L’effort d’ajustement s’était renforcé depuis 2011. Partie de moins bas, l’Italie s’est ajustée en un an.

C’est en Espagne que le rééquilibrage a débuté le plus tôt. Aux dernières nouvelles, il se poursuit. Le PIB de ce pays continue de se contracter et le chômage  a atteint 27,16% en avril dernier.

Encore un effort et Madrid pourra clamer  "viva la muerte".

La boîte à outils de l’austérité

Depuis que la méthodologie de l’article de Carmen Reinhart et Kenneth Rogoff (Growth in a time of debt)  a été remise en  question, les partisans de l’austérité ont perdu de leur arrogance. Obligés d’en rabattre un peu, les deux économistes de Harvard concèdent qu’il existe plusieurs voies pour enrayer la spirale de la dette publique:

"Nous devons nous rappeler que le choix ne se limite pas à une austérité sévère ou à des dépenses en roue libre (…) Les gouvernements ont utilisé un large éventail d’options à travers les âges. Il est temps de revenir à la boîte à outils ."  Que trouve-t-on dans la boîte à outils? : mise à contribution de l’Allemagne, placement de la dette auprès d’investisseurs institutionnels nationaux, pression à la hausse sur l’inflation, prise en charge d’une part de la dette par les banques centrales (Blog It’s the economy stupid )
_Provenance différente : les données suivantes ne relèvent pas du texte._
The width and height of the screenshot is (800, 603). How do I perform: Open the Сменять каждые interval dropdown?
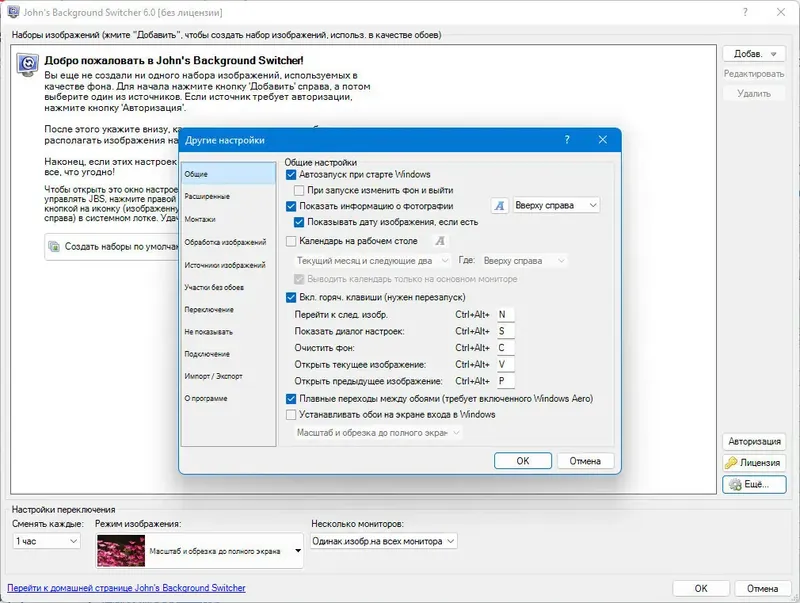point(46,540)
A ce propos, un intéressant billet de Matthieu Plane, paru dans Le Blog de l’OFCE, montre que la France aurait mieux réussi que d’autres pays sa politique de rigueur (moindre incidence négative sur le PIB et l’emploi) parce qu’elle a mis l’accent sur l’augmentation des prélèvements obligatoires, plutôt que sur la diminution des dépenses publiques. En effet, accroître les impôts, surtout lorsqu’ils sont progressifs, affecte la consommation mais aussi l’épargne, alors que sabrer dans les dépenses publiques pèse entièrement sur la demande globale et le PIB. Cette politique permet d’obtenir des taux d’intérêt assez bas sur les marchés.  C’est le cas pour la France, comme l’indique le graphique ci-dessous.
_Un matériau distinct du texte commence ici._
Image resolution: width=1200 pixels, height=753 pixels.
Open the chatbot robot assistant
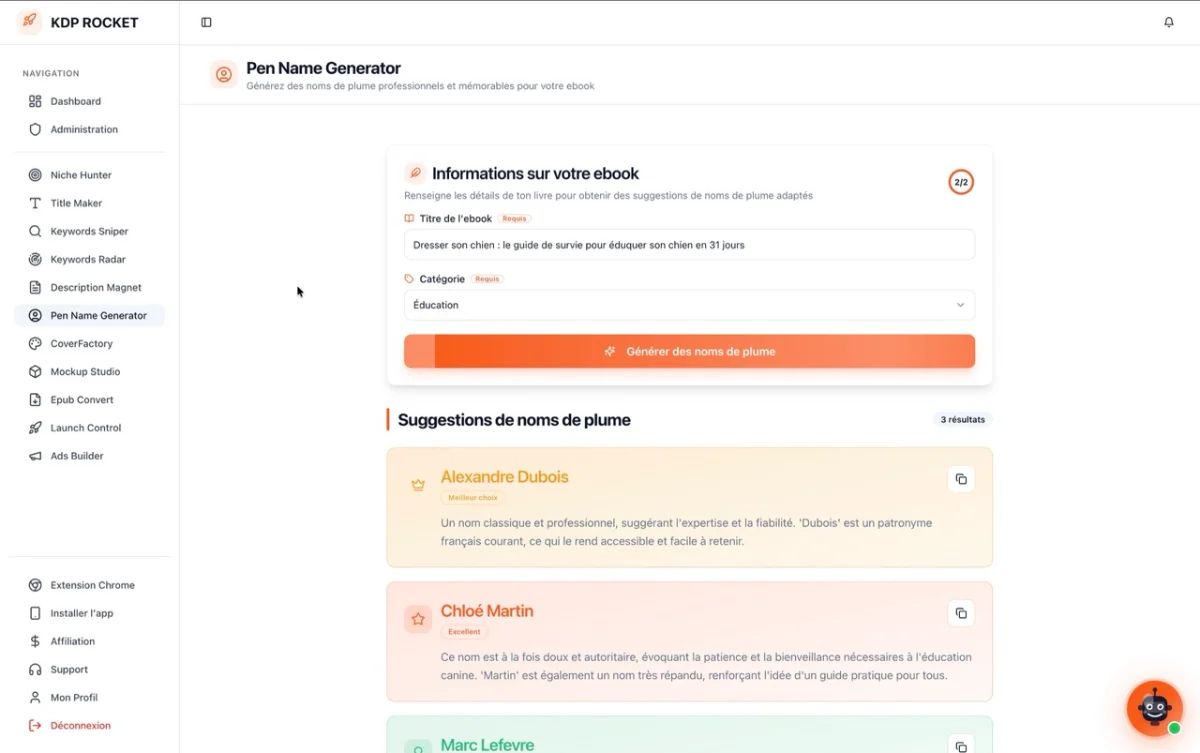(x=1155, y=708)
austéritéTiré d’un article de Christophe Blot (OFCE) , le graphique met en évidence l’échec de l’austérité aux Pays-Bas, qui a fait grimper les taux d’intérêt jusqu’au mois de mars 2013, date à laquelle ce pays a annoncé qu’il refusait de ramener le déficit public en dessous de la barre des 3% du PIB.

Il n’est donc pas impossible  de mener des politiques de rigueur assez intelligentes, étalées dans le temps et pensées dans le cadre d’une réforme fiscale.

A l’inverse, il existe deux façons de faire exploser la dette publique: tuer la croissance en coupant dans les dépenses publiques ou refuser de rembourser la dette au moment où les marchés financiers accordent leur confiance et n’ont aucune raison d’exiger des taux d’intérêts plus élevés.